# WHAT THIS TASK INVOLVES:
Carry on the text about classifying borderline ovarian tumors with blood tests and MRI, starting right after its last line.

##### TEXT FOR ANALYSIS

To address the literature gap, we aim to improve the preoperative classification accuracy of BOTs by developing a diagnostic approach that integrates an ML model for blood test classification and a DL model for MRI data classification, focusing on the binary classification of BOTs and MOTs, as the intermediate category in the three-class classification is more challenging owing to its less distinct features17. To evaluate the utility of the integrated approach, we developed five models: ML-only, DL-only, and three integrated models that combined both modalities. Our findings revealed that different integrated models excelled in detecting BOTs and MOTs, suggesting that combining multiple data modalities enhances diagnostic accuracy. This approach may facilitate accurate preoperative classification, contributing to appropriate treatment planning and the efficient use of limited medical resources.

Methods

Patient cohort

This study, which aimed to improve the preoperative classification accuracy of BOTs, was approved by the Ethics Committee of Nagoya University in accordance with the principles of the Declaration of Helsinki (approval number: 2019 − 0113), and the requirement for informed consent was waived, as this was a non-invasive, non-interventional study that did not involve the use of human-derived specimens. Instead, an opt-out procedure was implemented via the university website. A total of 285 patients with serous ovarian tumors who underwent surgery at Nagoya University Hospital between 2001 and 2023 were included in the initial cohort. The inclusion and exclusion criteria for patient selection are shown in Fig. 1. Of these 285 patients, the following were excluded: (1) 73 with benign tumors, (2) 47 with inadequate MRI data, (3) 27 lacking sufficient preoperative blood test data, (4) 24 with recurrent tumors, and (5) 5 with other coexisting cancers. After applying these criteria, 109 patients were included in the final analysis, comprising 31 with BOTs and 78 with MOTs.

Fig. 1
figure 1

Patient flowchart.

Data collection

We used two types of preoperative data, blood test and MRI, in addition to basic clinical information. Blood test data, including tumor markers, such as CA125, and parameters from hematology, biochemistry, and coagulation tests, were primarily collected from the preoperative examinations required for treatment. We removed the incomplete test parameters during data preprocessing. Twenty-eight features were finally used, comprising two clinical information (age and body mass index (BMI)) and 26 blood test data (Table 1). For image recognition, T2-weighted axial MRI data were used because of their effectiveness in detecting ovarian tumors compared with those of other available techniques such as computed tomography (CT) or ultrasonography18. MRI data were reviewed by two gynecologic oncologists, and the slice that captured most of the ovarian tumors was collected per case (evaluation slices). To develop image-based classifiers in clinical settings, data augmentation is commonly performed to increase the number of images that can be used for model training. In this study, given the clinical nature of the data and the significant variability in tumor position and size across images, the application of conventional augmentation techniques was limited. To address this challenge, we increased the number of images by incorporating multiple tumor-containing MRI slices from each patient’s scan.

Table 1 Features used in this study.

##########
##### EXERCISE DATA

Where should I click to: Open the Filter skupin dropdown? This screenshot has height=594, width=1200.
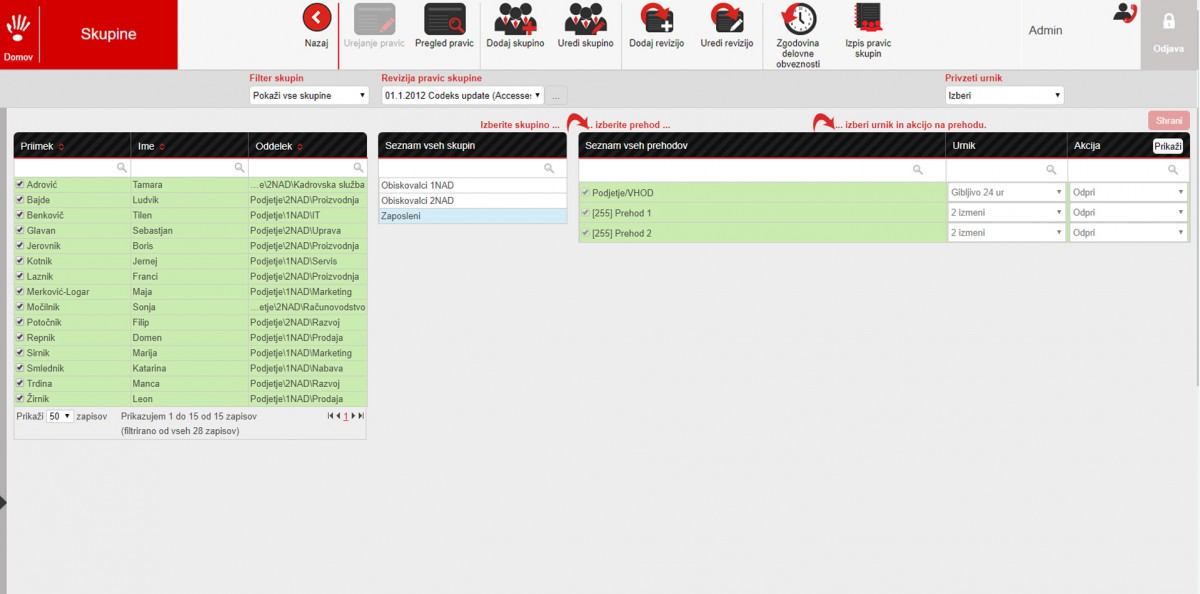click(x=309, y=96)
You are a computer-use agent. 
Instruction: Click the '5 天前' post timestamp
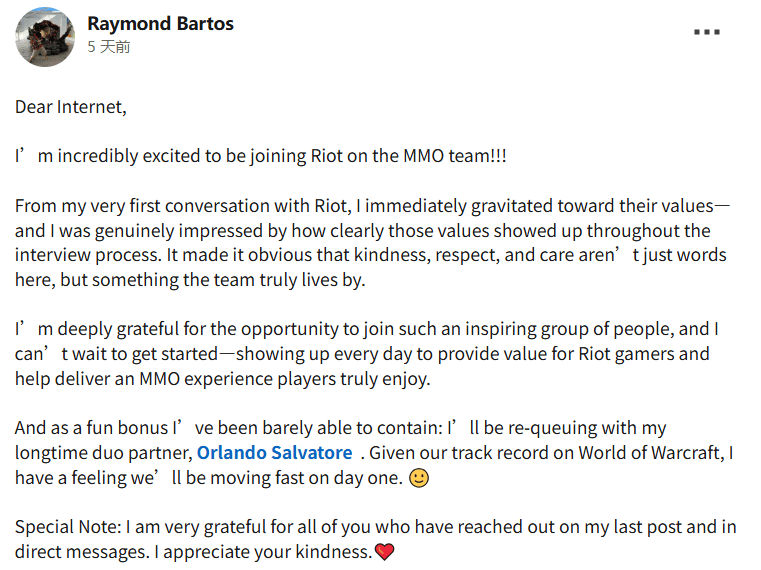pos(108,47)
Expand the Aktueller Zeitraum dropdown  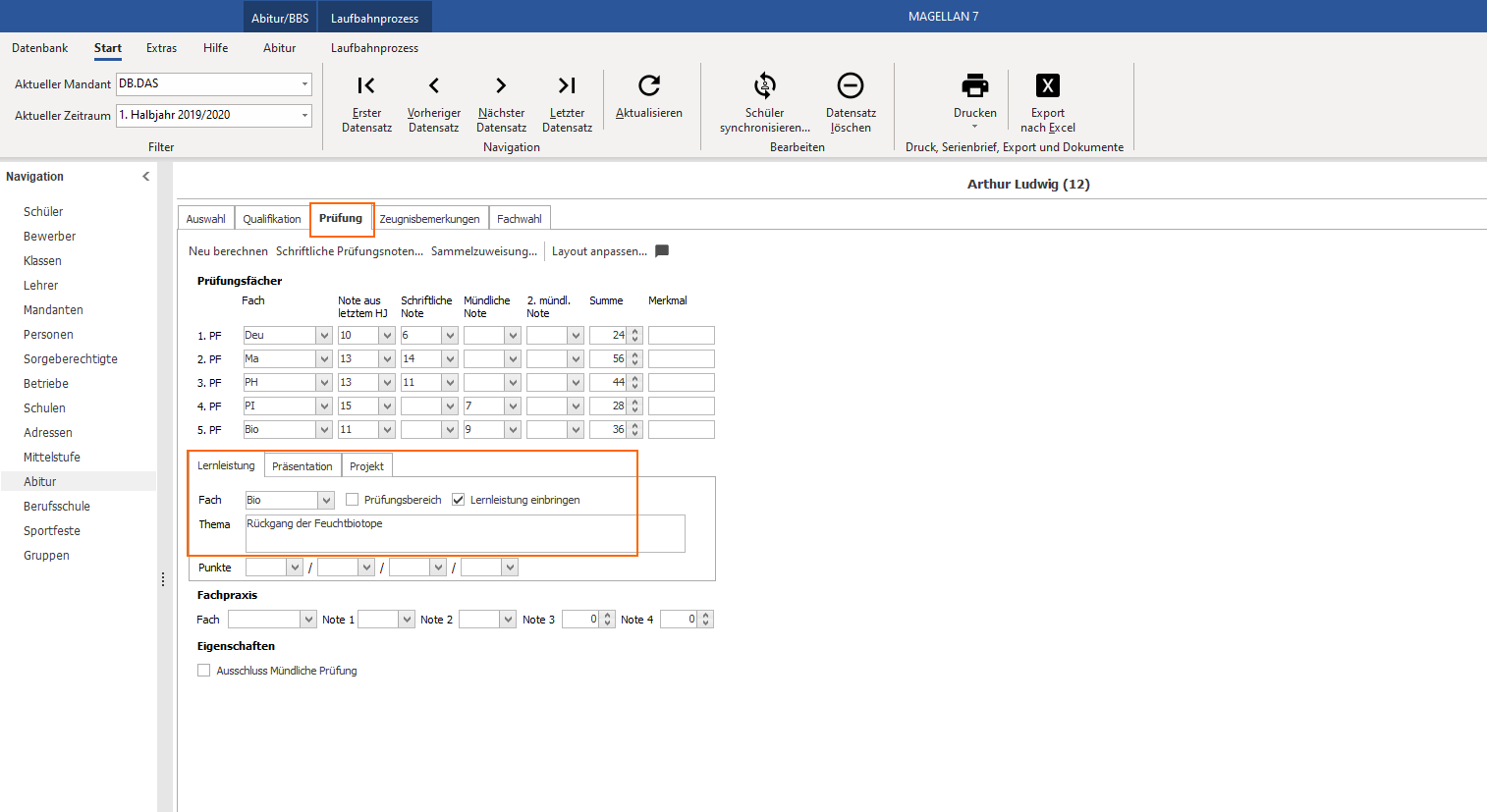[x=304, y=116]
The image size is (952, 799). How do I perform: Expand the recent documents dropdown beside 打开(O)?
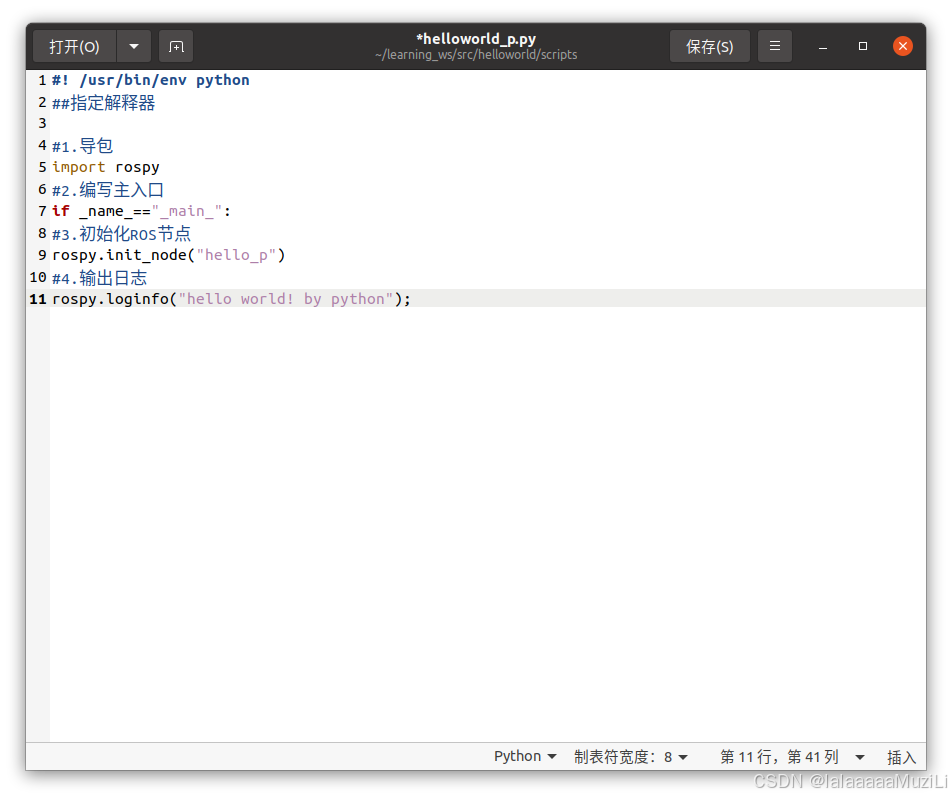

##########

# ANSWER TO THIS TASK:
ML models with preoperative blood test data

To develop a representative ML-based classification model with preoperative blood test data, we compared three tree-based classification algorithms, namely Random Forest (RF)19, Extreme Gradient Boosting (XGB)20, and Light Gradient Boosting Machine (LGBM)21. Clinical information and numerical data from blood tests were used for model development. A five-fold cross-validation (CV) method was used for all datasets, and the average values of the five test sets for each model were used as the results. The developed models were evaluated using evaluation metrics, including precision, recall, accuracy, ROC-AUC, PR-AUC with 95% confidence intervals (CIs), and F1 score22, which were calculated on the basis of the confusion matrix. The seed value was fixed at 0 during the analysis. The selected model was subsequently used in the fusion model with an image-based classifier or comparator for further analysis.

DL models with MRI data

To develop image-based classifiers using preoperative MRI findings, we compared three image classification algorithms, namely Visual Geometry Group 16-layer network (VGG16)23,24, Residual Network with 50 layers (ResNet50)25, and Densely Connected Convolutional Network with 121 layers (DenseNet121)26. The study included 109 cases in total (BOT: 31; MOT: 78). We performed stratified, patient-level five-fold CV. In each fold, cases were split 1:4, with the central tumor-containing slice from the one-fifth were used exclusively as the test set, and all available tumor-containing slices from the remaining four-fifths were used for training and validation. This design ensured no patient overlap between the test and training/validation sets. Thus, in each fold, the training/validation dataset comprised 142 BOT and 398 MOT slices, and the test set comprised 35 BOT and 100 MOT slices. The batch size for training was set to 32, and the maximum number of epochs was limited to 100. Early stopping was implemented if the minimum loss was not updated over five epochs. The developed classifier models were evaluated using the same set of metrics defined earlier for the ML analyses, and we report the mean values across CV folds. We also implemented Gradient-weighted Class Activation Mapping (Grad-CAM) to assess whether the image-based classifier (VGG16) focuses on tumor-relevant regions27. Grad-CAM maps were generated for the predicted class using the final convolutional block of VGG16. Heatmaps were produced post hoc and did not influence training. The same MRI preprocessing was applied as in model training.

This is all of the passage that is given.